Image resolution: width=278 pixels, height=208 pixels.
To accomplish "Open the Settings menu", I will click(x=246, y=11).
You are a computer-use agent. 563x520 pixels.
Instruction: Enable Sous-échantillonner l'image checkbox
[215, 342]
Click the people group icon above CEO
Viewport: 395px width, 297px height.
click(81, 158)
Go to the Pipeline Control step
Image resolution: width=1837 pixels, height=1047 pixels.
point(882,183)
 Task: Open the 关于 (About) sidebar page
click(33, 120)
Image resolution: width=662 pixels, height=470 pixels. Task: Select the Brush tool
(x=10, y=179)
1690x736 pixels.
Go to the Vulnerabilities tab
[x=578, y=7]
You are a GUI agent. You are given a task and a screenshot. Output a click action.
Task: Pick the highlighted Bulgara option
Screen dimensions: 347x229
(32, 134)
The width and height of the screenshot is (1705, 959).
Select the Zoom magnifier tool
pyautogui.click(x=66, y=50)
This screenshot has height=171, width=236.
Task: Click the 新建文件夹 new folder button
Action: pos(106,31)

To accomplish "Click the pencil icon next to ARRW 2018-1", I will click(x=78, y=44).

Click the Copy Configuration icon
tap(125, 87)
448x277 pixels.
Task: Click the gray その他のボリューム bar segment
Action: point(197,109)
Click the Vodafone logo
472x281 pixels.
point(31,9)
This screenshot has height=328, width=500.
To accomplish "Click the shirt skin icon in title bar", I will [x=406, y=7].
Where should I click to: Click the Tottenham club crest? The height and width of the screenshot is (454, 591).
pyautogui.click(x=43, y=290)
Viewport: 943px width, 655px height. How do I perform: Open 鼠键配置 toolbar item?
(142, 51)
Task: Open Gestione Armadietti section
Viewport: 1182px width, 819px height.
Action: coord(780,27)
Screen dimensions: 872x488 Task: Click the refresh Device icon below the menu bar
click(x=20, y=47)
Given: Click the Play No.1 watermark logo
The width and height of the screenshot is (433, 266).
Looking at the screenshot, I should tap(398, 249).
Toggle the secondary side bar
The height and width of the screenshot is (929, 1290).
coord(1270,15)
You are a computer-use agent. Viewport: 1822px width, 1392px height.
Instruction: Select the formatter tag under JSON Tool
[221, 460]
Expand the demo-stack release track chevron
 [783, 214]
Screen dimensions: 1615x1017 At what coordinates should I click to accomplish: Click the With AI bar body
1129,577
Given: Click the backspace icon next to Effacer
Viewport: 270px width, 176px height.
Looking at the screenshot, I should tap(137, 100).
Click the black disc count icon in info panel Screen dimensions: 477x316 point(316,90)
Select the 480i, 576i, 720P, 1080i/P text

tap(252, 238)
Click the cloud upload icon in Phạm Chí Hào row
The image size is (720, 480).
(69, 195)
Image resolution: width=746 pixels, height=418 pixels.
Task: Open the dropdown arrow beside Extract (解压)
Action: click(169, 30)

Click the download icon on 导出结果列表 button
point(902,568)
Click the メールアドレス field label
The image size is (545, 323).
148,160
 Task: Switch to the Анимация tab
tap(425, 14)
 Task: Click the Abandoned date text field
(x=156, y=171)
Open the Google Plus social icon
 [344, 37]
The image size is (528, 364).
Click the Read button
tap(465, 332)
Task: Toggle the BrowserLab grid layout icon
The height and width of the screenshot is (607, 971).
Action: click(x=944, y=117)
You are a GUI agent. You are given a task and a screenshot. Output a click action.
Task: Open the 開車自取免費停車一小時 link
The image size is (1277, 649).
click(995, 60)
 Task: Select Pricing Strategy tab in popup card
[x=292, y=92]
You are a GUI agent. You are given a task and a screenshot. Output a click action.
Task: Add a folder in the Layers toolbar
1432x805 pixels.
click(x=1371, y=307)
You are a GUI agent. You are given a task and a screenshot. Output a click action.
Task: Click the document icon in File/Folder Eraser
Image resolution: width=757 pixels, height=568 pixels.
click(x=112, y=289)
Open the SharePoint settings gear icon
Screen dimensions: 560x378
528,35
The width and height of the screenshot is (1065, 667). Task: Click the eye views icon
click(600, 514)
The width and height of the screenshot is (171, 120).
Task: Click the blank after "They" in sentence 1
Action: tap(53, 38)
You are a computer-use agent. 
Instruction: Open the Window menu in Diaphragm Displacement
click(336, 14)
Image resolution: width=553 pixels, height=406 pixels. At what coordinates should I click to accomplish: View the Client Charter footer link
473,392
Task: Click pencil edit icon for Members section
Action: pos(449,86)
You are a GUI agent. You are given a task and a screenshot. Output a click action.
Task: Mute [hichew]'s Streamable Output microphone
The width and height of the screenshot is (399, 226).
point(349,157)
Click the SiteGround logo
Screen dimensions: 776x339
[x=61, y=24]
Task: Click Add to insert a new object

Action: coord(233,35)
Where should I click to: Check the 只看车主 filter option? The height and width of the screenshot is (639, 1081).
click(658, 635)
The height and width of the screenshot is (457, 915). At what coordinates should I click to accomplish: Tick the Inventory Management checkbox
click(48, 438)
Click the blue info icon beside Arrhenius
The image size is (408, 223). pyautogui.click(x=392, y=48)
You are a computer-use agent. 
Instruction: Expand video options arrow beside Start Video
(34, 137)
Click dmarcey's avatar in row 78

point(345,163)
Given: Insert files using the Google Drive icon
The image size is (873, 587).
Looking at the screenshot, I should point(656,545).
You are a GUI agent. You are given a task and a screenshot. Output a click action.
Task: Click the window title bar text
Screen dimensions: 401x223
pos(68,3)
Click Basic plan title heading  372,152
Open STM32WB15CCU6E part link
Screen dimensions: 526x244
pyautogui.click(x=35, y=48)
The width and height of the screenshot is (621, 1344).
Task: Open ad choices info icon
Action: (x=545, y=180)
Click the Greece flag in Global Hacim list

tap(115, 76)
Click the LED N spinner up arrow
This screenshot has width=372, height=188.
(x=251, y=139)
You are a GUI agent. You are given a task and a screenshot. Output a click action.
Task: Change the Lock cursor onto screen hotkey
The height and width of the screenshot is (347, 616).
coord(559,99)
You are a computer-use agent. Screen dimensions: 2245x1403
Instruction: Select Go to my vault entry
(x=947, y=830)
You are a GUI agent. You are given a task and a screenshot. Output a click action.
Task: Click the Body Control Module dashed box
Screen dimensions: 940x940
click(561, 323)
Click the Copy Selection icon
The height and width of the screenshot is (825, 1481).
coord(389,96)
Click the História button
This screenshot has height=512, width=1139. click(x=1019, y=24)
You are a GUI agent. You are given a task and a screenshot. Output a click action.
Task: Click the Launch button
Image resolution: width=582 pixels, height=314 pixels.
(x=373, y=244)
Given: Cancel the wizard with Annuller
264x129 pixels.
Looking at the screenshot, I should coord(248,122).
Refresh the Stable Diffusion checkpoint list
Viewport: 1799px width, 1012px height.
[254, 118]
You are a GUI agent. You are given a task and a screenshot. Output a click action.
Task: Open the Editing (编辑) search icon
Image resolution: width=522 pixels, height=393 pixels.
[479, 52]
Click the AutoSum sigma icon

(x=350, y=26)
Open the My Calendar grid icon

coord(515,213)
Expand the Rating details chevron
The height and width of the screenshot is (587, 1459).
----------
§ THE EXERCISE: In the entries from the line with "Expand the demo-stack release track chevron" to the line with "Action: click(x=944, y=117)", swap "Screen dimensions" for "Screen size" and reproduce only those lines, leaving everything else unchanged.

§ SOLVED EXERCISE:
Expand the demo-stack release track chevron
 [783, 214]
Screen size: 1615x1017 At what coordinates should I click to accomplish: Click the With AI bar body
1129,577
Given: Click the backspace icon next to Effacer
Viewport: 270px width, 176px height.
Looking at the screenshot, I should tap(137, 100).
Click the black disc count icon in info panel Screen size: 477x316 point(316,90)
Select the 480i, 576i, 720P, 1080i/P text

tap(252, 238)
Click the cloud upload icon in Phạm Chí Hào row
The image size is (720, 480).
(69, 195)
Image resolution: width=746 pixels, height=418 pixels.
Task: Open the dropdown arrow beside Extract (解压)
Action: click(169, 30)

Click the download icon on 导出结果列表 button
point(902,568)
Click the メールアドレス field label
The image size is (545, 323).
148,160
 Task: Switch to the Анимация tab
tap(425, 14)
 Task: Click the Abandoned date text field
(x=156, y=171)
Open the Google Plus social icon
 [344, 37]
The image size is (528, 364).
Click the Read button
tap(465, 332)
Task: Toggle the BrowserLab grid layout icon
The height and width of the screenshot is (607, 971).
Action: click(x=944, y=117)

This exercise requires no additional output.